What needs to be done: From the entries below, copy exactly the lines from the one that contains "[Voir les produits de la catégorie SAVON]" through the one that contains "JOY & PROSPERITY —", both included, and only those.

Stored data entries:
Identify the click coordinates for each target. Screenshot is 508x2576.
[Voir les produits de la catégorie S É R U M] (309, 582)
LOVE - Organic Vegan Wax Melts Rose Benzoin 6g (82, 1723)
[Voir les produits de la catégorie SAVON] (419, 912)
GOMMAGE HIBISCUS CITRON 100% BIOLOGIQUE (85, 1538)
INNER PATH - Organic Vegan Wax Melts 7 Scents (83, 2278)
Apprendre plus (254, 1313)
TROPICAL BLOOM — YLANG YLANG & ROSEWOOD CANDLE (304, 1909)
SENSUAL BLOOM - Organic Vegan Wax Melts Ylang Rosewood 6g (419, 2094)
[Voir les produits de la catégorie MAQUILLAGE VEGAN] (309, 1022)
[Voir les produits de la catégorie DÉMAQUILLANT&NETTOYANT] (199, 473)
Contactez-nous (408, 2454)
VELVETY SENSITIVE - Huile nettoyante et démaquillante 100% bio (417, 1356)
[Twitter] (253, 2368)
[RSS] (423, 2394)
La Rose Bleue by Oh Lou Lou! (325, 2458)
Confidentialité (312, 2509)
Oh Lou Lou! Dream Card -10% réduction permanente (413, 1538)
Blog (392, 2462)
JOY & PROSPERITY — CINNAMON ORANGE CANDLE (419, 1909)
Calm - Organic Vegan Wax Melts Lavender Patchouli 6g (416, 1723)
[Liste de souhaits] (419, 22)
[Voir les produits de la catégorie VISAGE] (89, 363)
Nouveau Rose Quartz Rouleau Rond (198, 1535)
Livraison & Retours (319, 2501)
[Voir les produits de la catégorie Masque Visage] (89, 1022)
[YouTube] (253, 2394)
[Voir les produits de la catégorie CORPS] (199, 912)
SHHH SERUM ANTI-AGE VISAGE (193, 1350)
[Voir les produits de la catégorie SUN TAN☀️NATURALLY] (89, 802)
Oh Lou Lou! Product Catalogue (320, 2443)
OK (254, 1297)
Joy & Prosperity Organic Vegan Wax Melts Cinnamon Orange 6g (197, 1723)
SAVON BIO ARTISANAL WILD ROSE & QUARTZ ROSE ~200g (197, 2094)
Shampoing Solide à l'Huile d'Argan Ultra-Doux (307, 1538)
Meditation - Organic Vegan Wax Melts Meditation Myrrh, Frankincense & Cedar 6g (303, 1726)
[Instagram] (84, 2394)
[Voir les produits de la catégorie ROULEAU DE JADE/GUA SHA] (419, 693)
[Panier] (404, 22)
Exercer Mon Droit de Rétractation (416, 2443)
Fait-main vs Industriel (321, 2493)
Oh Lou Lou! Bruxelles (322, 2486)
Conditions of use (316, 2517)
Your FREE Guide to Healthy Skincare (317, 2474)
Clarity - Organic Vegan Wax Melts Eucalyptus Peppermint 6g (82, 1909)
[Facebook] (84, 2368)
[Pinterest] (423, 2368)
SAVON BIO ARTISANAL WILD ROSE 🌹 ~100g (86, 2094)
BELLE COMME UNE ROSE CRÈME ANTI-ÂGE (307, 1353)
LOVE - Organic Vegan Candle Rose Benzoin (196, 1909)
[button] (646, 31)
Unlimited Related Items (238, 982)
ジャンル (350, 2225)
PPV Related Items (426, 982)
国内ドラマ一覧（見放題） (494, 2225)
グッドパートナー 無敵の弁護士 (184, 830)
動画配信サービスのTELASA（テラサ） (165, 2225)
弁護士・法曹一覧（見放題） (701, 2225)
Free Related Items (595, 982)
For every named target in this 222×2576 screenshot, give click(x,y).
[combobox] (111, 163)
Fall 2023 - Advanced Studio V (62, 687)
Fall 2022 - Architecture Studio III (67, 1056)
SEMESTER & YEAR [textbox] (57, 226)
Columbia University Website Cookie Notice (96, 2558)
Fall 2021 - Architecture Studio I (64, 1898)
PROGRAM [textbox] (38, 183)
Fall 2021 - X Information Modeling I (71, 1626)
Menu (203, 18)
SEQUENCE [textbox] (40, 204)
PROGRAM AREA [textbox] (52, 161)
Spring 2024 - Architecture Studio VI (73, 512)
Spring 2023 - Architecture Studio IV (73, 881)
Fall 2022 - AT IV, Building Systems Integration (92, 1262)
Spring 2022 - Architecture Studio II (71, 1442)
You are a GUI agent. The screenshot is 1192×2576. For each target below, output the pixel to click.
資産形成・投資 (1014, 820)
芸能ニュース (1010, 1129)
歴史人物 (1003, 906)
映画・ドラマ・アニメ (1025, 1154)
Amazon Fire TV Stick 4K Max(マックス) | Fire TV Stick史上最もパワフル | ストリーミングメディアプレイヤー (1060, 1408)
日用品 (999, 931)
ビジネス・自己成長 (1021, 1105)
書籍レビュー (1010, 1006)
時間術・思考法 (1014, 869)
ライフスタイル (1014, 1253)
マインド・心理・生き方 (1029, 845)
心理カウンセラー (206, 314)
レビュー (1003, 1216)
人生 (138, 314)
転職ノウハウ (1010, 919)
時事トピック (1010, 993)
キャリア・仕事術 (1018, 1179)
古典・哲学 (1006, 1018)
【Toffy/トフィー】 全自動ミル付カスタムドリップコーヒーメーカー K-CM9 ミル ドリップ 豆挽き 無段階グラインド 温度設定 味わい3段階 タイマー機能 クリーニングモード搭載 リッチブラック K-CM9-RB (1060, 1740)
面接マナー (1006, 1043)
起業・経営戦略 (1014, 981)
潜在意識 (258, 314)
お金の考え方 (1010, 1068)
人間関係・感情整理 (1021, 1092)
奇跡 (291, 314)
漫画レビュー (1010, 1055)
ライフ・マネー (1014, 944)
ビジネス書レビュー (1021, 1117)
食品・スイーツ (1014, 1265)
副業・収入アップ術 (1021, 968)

Solution for this problem:
[Voir les produits de la catégorie SAVON] (419, 912)
GOMMAGE HIBISCUS CITRON 100% BIOLOGIQUE (85, 1538)
INNER PATH - Organic Vegan Wax Melts 7 Scents (83, 2278)
Apprendre plus (254, 1313)
TROPICAL BLOOM — YLANG YLANG & ROSEWOOD CANDLE (304, 1909)
SENSUAL BLOOM - Organic Vegan Wax Melts Ylang Rosewood 6g (419, 2094)
[Voir les produits de la catégorie MAQUILLAGE VEGAN] (309, 1022)
[Voir les produits de la catégorie DÉMAQUILLANT&NETTOYANT] (199, 473)
Contactez-nous (408, 2454)
VELVETY SENSITIVE - Huile nettoyante et démaquillante 100% bio (417, 1356)
[Twitter] (253, 2368)
[RSS] (423, 2394)
La Rose Bleue by Oh Lou Lou! (325, 2458)
Confidentialité (312, 2509)
Oh Lou Lou! Dream Card -10% réduction permanente (413, 1538)
Blog (392, 2462)
JOY & PROSPERITY — CINNAMON ORANGE CANDLE (419, 1909)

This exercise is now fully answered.